==== DATA SUPPLIED ====
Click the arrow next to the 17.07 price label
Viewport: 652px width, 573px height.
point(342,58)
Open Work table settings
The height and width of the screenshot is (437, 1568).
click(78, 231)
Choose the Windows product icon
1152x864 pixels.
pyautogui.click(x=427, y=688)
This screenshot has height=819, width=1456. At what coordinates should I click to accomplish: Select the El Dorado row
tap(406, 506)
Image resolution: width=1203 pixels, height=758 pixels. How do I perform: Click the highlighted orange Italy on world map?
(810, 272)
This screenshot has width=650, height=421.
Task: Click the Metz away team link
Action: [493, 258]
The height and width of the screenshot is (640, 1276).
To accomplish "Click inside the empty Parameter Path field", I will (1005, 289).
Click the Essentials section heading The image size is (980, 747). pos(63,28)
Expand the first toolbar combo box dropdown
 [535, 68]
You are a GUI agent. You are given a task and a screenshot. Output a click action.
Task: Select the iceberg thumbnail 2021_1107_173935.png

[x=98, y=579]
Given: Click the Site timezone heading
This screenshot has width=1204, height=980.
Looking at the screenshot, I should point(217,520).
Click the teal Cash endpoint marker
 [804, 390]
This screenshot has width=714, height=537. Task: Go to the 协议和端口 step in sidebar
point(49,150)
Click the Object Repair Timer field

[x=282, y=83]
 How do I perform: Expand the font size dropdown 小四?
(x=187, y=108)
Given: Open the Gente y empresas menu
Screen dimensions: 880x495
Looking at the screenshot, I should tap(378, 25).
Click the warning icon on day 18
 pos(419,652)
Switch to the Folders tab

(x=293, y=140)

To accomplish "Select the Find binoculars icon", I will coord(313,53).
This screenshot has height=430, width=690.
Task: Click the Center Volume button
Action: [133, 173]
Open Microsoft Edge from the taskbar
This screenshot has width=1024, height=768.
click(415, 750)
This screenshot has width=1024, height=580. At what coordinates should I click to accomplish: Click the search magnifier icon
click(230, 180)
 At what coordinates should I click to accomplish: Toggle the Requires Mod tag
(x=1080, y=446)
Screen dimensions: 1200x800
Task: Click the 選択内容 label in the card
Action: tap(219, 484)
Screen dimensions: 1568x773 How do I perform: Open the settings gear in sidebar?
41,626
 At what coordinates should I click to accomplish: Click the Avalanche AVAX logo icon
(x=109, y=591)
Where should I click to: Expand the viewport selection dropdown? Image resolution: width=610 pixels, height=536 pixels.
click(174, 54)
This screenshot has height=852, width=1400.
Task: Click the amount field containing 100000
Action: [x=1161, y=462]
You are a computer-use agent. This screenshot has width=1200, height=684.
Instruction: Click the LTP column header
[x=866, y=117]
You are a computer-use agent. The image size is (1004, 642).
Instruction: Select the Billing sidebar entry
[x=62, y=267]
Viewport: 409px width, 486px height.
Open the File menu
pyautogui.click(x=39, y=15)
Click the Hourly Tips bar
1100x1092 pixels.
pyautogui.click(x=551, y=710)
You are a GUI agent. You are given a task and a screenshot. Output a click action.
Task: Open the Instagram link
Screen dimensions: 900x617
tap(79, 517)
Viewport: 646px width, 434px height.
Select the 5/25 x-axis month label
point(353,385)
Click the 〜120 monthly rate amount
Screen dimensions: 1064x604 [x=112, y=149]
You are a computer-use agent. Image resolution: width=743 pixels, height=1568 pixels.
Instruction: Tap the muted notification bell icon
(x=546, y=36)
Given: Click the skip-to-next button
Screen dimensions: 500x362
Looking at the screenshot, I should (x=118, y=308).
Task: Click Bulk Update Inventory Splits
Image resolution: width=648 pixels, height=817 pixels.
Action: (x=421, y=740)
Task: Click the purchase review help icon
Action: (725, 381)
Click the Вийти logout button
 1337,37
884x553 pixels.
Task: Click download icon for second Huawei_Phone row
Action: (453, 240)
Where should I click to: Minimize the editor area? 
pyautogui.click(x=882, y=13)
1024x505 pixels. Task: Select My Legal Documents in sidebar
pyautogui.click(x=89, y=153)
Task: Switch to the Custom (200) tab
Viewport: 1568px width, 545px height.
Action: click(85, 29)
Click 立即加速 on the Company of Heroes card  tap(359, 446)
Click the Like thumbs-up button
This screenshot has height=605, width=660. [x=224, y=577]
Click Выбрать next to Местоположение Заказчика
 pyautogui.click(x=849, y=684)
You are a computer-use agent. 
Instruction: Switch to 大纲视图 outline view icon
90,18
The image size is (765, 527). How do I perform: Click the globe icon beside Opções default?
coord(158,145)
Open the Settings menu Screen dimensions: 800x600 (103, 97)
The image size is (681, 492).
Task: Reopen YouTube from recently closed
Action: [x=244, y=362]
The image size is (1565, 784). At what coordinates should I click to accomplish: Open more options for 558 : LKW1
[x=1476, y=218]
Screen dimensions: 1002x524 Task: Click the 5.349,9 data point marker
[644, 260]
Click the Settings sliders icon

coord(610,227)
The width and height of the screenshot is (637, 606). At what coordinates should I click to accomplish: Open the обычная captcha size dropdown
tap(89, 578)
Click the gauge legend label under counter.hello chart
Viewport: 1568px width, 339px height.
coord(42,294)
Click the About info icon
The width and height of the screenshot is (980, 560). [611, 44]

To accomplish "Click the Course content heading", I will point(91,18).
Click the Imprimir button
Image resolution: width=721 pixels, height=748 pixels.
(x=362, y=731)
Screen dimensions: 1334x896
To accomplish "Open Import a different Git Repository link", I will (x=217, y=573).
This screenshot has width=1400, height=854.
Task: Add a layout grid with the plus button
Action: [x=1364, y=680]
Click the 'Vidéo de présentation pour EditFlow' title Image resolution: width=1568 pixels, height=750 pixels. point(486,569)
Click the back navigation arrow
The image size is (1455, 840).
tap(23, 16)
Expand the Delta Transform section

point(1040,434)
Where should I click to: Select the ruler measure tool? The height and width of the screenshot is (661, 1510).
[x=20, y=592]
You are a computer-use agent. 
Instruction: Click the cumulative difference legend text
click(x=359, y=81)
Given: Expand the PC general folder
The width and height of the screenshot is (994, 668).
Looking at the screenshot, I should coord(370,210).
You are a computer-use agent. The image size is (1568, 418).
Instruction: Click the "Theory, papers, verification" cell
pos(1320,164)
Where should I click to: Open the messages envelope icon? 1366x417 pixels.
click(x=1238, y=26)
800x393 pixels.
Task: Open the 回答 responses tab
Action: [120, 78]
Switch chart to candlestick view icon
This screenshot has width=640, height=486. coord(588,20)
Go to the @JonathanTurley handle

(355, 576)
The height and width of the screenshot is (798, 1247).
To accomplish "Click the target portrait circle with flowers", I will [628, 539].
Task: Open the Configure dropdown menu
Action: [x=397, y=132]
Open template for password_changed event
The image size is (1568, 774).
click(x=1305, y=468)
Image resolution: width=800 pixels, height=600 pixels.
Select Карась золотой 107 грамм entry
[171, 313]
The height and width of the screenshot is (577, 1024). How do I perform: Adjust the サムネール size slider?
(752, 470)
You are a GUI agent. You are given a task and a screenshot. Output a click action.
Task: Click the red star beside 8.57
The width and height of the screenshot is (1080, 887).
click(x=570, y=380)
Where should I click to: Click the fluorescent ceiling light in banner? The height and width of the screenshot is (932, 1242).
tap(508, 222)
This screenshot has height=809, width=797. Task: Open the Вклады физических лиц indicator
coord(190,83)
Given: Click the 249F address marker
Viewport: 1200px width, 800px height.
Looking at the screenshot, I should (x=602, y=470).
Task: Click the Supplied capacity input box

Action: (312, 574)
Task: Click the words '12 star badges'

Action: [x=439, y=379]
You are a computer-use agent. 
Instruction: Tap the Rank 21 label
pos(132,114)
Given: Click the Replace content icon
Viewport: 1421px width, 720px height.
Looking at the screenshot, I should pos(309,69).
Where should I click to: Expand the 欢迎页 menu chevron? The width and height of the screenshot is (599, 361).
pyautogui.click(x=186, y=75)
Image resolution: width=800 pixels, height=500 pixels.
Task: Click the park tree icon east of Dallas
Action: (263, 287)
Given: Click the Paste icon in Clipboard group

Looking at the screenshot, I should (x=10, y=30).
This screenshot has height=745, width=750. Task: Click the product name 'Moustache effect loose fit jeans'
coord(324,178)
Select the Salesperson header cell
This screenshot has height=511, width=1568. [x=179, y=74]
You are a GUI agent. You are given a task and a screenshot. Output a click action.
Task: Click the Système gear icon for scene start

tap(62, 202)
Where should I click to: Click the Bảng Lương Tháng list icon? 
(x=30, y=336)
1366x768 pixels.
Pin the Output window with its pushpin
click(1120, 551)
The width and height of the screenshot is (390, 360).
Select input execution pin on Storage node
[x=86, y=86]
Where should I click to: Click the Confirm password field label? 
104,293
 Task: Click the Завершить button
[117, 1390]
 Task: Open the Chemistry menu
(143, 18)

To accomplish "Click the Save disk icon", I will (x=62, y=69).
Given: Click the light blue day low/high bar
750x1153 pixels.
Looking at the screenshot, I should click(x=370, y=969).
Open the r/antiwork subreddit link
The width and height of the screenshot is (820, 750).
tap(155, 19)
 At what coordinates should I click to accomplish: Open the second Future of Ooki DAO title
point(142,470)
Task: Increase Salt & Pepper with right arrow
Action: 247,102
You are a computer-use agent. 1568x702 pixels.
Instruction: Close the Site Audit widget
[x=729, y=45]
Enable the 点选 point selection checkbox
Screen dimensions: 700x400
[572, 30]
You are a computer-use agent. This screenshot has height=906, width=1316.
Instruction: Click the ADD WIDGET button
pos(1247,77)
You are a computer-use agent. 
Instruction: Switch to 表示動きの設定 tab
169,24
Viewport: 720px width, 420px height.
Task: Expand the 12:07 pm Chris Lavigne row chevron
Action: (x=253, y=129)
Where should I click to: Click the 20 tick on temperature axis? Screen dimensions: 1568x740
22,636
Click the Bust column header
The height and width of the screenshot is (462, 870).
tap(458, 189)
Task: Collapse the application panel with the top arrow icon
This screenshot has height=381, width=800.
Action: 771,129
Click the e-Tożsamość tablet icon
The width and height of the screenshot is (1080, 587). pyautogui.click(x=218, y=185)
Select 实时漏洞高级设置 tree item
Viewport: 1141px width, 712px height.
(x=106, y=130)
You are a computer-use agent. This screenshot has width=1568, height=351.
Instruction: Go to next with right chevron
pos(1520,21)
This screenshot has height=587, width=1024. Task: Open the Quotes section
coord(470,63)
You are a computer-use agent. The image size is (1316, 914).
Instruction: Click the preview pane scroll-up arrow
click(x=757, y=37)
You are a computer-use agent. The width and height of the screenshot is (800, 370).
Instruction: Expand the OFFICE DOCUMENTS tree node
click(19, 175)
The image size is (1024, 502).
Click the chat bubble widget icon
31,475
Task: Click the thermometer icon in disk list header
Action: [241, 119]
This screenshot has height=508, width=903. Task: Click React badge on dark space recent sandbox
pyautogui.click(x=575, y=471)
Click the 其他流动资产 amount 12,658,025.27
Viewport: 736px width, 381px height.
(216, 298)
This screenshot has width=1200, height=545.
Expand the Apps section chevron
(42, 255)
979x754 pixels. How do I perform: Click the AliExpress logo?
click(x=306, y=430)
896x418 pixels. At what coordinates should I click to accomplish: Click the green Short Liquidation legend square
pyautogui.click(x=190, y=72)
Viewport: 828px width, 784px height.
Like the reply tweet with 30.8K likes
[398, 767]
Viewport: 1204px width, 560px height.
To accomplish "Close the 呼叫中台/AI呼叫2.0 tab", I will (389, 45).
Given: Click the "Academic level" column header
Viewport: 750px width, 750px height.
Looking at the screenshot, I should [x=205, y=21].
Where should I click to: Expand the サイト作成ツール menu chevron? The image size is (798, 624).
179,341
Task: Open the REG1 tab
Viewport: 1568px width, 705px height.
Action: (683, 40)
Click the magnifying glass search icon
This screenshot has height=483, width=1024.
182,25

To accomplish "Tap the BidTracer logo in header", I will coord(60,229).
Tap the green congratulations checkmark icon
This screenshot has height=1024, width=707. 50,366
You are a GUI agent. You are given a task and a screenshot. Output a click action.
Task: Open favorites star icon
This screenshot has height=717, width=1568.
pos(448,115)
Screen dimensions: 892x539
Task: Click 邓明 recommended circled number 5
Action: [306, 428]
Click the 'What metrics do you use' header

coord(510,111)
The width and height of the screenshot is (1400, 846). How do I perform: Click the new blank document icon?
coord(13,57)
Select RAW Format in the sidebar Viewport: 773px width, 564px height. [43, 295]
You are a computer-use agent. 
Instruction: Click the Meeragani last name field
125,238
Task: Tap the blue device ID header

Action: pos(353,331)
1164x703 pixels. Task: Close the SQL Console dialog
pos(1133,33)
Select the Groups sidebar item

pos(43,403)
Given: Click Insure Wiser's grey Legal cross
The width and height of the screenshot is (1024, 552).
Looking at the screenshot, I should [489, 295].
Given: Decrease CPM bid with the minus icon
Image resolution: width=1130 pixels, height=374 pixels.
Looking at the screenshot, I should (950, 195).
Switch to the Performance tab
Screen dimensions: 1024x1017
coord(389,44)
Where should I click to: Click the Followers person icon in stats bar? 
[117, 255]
====
## ASSIGNED TASK
Once the line that contains "Image resolution: width=1130" is found, please give it again exactly, along with each line that comes after it, through the last line of the entries.

## ANSWER SPACE
Image resolution: width=1130 pixels, height=374 pixels.
Looking at the screenshot, I should (950, 195).
Switch to the Performance tab
Screen dimensions: 1024x1017
coord(389,44)
Where should I click to: Click the Followers person icon in stats bar? 
[117, 255]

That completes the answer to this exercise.